### RECORDS FOR THIS EXERCISE:
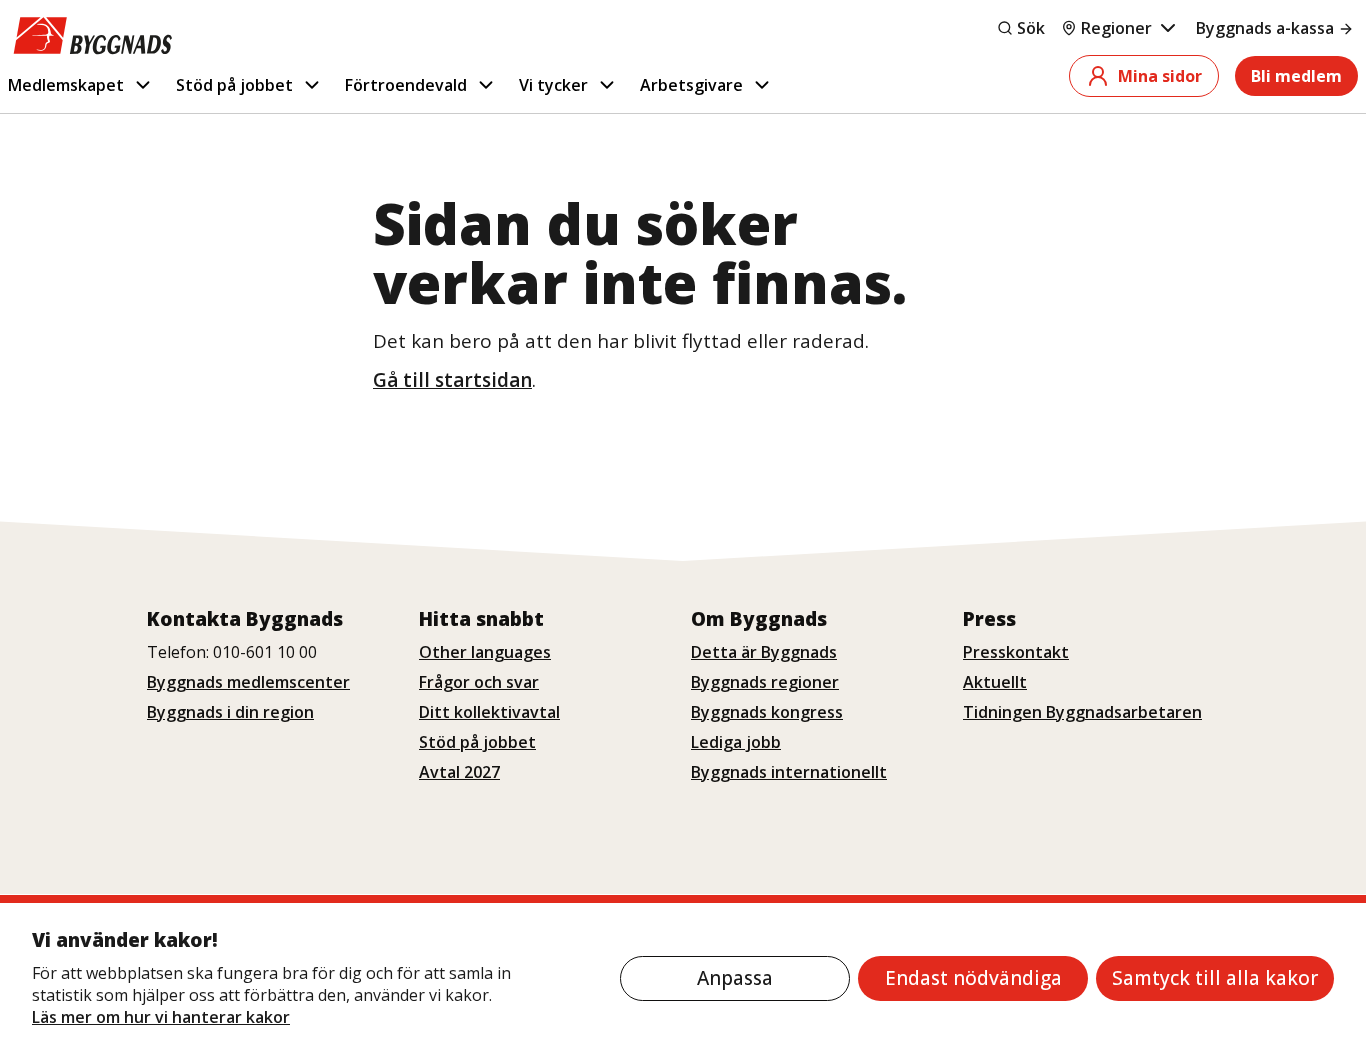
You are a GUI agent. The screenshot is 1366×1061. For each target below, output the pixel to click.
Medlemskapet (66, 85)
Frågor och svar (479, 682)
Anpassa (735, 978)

==

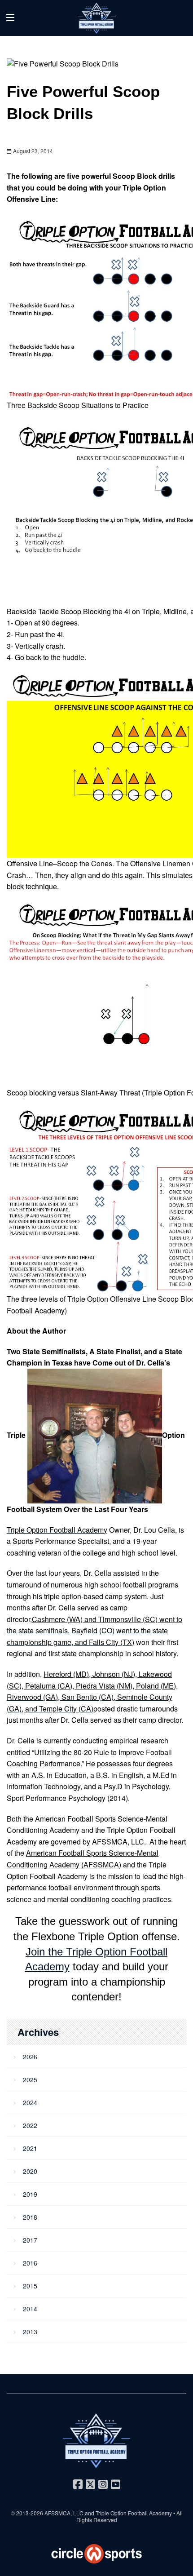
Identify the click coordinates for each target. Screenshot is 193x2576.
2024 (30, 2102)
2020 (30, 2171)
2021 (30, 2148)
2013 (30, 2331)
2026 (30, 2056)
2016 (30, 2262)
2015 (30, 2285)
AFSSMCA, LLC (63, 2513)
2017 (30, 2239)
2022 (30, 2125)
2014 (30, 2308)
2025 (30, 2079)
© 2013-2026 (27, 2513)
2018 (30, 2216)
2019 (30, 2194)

* * *

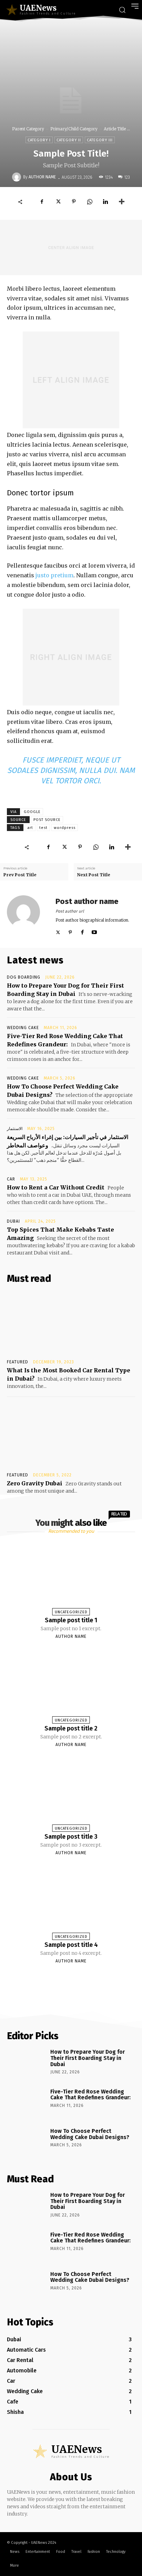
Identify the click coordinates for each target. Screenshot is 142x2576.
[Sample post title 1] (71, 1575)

### TO DO:
The lines above starting at the one that contains "AFSSMCA, LLC (63, 2513)" and ending at the one that contains "2019 (30, 2194)" must be transcribed exactly, and no other lines may appear.

### SOLUTION TO THIS TASK:
AFSSMCA, LLC (63, 2513)
2017 (30, 2239)
2022 (30, 2125)
2014 (30, 2308)
2025 (30, 2079)
© 2013-2026 (27, 2513)
2018 (30, 2216)
2019 (30, 2194)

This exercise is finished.